Appellant Cervantez appeals the district court’s denial of his petition for a
writ of habeas corpus, alleging two errors.
*
This disposition is not appropriate for publication and is not precedent
except as provided by 9th Cir. R. 36-3.
First, in connection with the lesser included offense of manslaughter, he
asserts that the state trial court erred in failing to instruct the jury that the State bore
the burden of disproving “heat of passion” beyond a reasonable doubt. This claim
fails because the failure of a state court to instruct on lesser included offenses does
not present a federal constitutional question cognizable on federal habeas review.
Solis v. Garcia, 219 F.3d 922, 929 (9th Cir. 2000). Also, the California Court of
Appeal held that the factual record was utterly devoid of any evidence that would
have supported a finding of “heat of passion.” This determination is well
supported by the record. Accordingly, the Court of Appeal correctly concluded
pursuant to Neder v. United States, 527 U.S. 1 (1999), that any instructional
omission was harmless under Chapman v. California, 386 U.S. 18 (1967).

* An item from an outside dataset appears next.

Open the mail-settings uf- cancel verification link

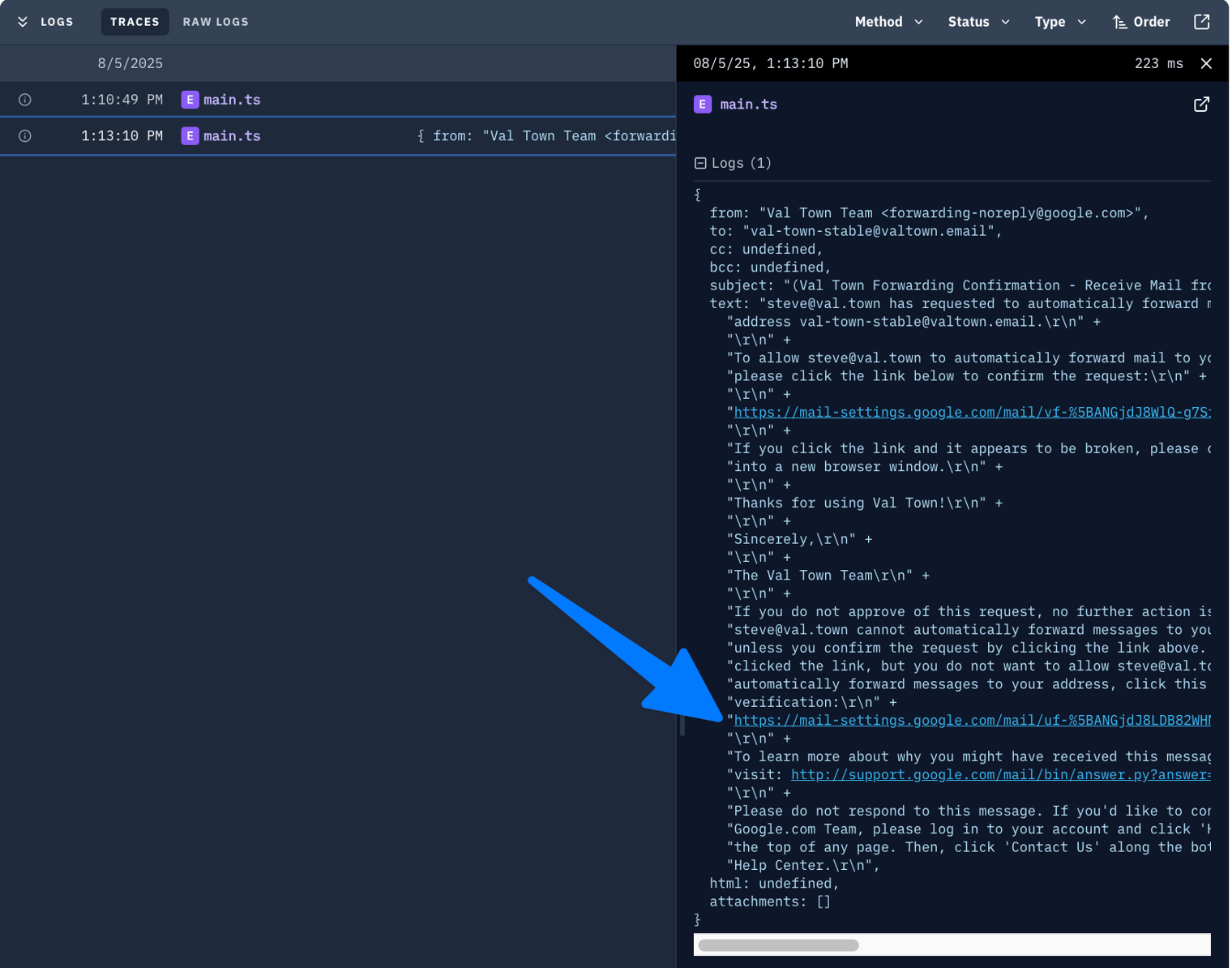[971, 721]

Likewise, the omission of the instruction had no substantial and injurious effect or
influence on the jury. Brecht v. Abrahamson, 507 U.S. 619, 638 (1993).
Second, Cervantez argues that the removal by the state trial court of a sitting
juror who indicated that she would not follow the court’s orders deprived him of
his right to due process guaranteed by the Sixth and Fourteenth Amendments.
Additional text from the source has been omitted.